To do | In full and without alteration, reproduce every record.

***

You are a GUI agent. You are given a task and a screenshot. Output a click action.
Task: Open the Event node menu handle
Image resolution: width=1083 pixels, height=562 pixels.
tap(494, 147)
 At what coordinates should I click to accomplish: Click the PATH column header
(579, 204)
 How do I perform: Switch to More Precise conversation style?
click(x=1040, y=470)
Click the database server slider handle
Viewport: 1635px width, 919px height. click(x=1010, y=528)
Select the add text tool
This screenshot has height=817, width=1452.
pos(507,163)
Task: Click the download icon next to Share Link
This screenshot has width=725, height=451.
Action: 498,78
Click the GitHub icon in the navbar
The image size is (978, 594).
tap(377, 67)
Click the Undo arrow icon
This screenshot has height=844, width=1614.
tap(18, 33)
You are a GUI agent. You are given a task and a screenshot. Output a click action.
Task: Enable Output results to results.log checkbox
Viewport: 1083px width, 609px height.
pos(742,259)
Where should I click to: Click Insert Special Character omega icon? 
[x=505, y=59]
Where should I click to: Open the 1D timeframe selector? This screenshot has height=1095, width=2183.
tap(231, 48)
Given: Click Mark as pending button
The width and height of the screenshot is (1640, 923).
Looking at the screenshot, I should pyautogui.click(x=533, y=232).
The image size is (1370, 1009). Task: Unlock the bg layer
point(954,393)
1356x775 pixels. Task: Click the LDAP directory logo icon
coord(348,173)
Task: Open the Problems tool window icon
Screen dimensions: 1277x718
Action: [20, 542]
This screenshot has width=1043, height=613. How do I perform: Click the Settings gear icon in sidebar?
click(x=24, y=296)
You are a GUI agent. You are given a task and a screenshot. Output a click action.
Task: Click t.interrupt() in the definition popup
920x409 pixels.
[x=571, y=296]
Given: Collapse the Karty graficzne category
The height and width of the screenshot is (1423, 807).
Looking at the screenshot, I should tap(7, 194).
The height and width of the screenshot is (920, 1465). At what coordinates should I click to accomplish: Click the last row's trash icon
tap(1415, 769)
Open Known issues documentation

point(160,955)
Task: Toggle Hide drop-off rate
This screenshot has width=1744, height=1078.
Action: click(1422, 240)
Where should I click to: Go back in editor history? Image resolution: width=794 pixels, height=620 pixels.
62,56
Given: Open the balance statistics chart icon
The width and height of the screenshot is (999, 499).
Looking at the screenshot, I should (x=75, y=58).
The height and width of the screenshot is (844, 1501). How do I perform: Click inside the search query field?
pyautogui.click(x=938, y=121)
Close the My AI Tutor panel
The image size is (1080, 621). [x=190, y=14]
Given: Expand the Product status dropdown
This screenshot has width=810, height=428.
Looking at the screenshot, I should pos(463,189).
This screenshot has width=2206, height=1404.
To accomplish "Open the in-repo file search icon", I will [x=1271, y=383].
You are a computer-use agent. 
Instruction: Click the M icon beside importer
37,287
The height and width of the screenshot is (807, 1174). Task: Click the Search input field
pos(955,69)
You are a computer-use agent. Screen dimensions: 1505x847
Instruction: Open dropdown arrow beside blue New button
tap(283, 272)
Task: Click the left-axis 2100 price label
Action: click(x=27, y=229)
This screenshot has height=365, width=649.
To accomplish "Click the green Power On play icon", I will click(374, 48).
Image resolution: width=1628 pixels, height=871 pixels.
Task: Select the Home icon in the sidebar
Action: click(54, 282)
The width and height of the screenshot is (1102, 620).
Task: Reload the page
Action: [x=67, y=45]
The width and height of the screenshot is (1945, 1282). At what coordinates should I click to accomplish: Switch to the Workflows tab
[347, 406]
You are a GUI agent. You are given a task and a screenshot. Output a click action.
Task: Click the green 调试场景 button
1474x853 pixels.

***

Solution to this problem |
You are a GUI agent. You are given a task and a screenshot. Output a click action.
Task: Open the Event node menu handle
Image resolution: width=1083 pixels, height=562 pixels.
tap(494, 147)
 At what coordinates should I click to accomplish: Click the PATH column header
(579, 204)
 How do I perform: Switch to More Precise conversation style?
click(x=1040, y=470)
Click the database server slider handle
Viewport: 1635px width, 919px height. click(x=1010, y=528)
Select the add text tool
This screenshot has height=817, width=1452.
pos(507,163)
Task: Click the download icon next to Share Link
This screenshot has width=725, height=451.
Action: 498,78
Click the GitHub icon in the navbar
The image size is (978, 594).
tap(377, 67)
Click the Undo arrow icon
This screenshot has height=844, width=1614.
tap(18, 33)
You are a GUI agent. You are given a task and a screenshot. Output a click action.
Task: Enable Output results to results.log checkbox
Viewport: 1083px width, 609px height.
pos(742,259)
Where should I click to: Click Insert Special Character omega icon? 
[x=505, y=59]
Where should I click to: Open the 1D timeframe selector? This screenshot has height=1095, width=2183.
tap(231, 48)
Given: Click Mark as pending button
The width and height of the screenshot is (1640, 923).
Looking at the screenshot, I should pyautogui.click(x=533, y=232).
The image size is (1370, 1009). Task: Unlock the bg layer
point(954,393)
1356x775 pixels. Task: Click the LDAP directory logo icon
coord(348,173)
Task: Open the Problems tool window icon
Screen dimensions: 1277x718
Action: [20, 542]
This screenshot has width=1043, height=613. How do I perform: Click the Settings gear icon in sidebar?
click(x=24, y=296)
You are a GUI agent. You are given a task and a screenshot. Output a click action.
Task: Click t.interrupt() in the definition popup
920x409 pixels.
[x=571, y=296]
Given: Collapse the Karty graficzne category
The height and width of the screenshot is (1423, 807).
Looking at the screenshot, I should tap(7, 194).
The height and width of the screenshot is (920, 1465). At what coordinates should I click to accomplish: Click the last row's trash icon
tap(1415, 769)
Open Known issues documentation

point(160,955)
Task: Toggle Hide drop-off rate
This screenshot has width=1744, height=1078.
Action: click(1422, 240)
Where should I click to: Go back in editor history? Image resolution: width=794 pixels, height=620 pixels.
62,56
Given: Open the balance statistics chart icon
The width and height of the screenshot is (999, 499).
Looking at the screenshot, I should (x=75, y=58).
The height and width of the screenshot is (844, 1501). How do I perform: Click inside the search query field?
pyautogui.click(x=938, y=121)
Close the My AI Tutor panel
The image size is (1080, 621). [x=190, y=14]
Given: Expand the Product status dropdown
This screenshot has width=810, height=428.
Looking at the screenshot, I should pos(463,189).
This screenshot has width=2206, height=1404.
To accomplish "Open the in-repo file search icon", I will [x=1271, y=383].
You are a computer-use agent. 
Instruction: Click the M icon beside importer
37,287
The height and width of the screenshot is (807, 1174). Task: Click the Search input field
pos(955,69)
You are a computer-use agent. Screen dimensions: 1505x847
Instruction: Open dropdown arrow beside blue New button
tap(283, 272)
Task: Click the left-axis 2100 price label
Action: click(x=27, y=229)
This screenshot has height=365, width=649.
To accomplish "Click the green Power On play icon", I will click(374, 48).
Image resolution: width=1628 pixels, height=871 pixels.
Task: Select the Home icon in the sidebar
Action: click(54, 282)
The width and height of the screenshot is (1102, 620).
Task: Reload the page
Action: [x=67, y=45]
The width and height of the screenshot is (1945, 1282). At what coordinates should I click to accomplish: Switch to the Workflows tab
[347, 406]
You are a GUI agent. You are given a task and a screenshot. Output a click action.
Task: Click the green 调试场景 button
1474x853 pixels.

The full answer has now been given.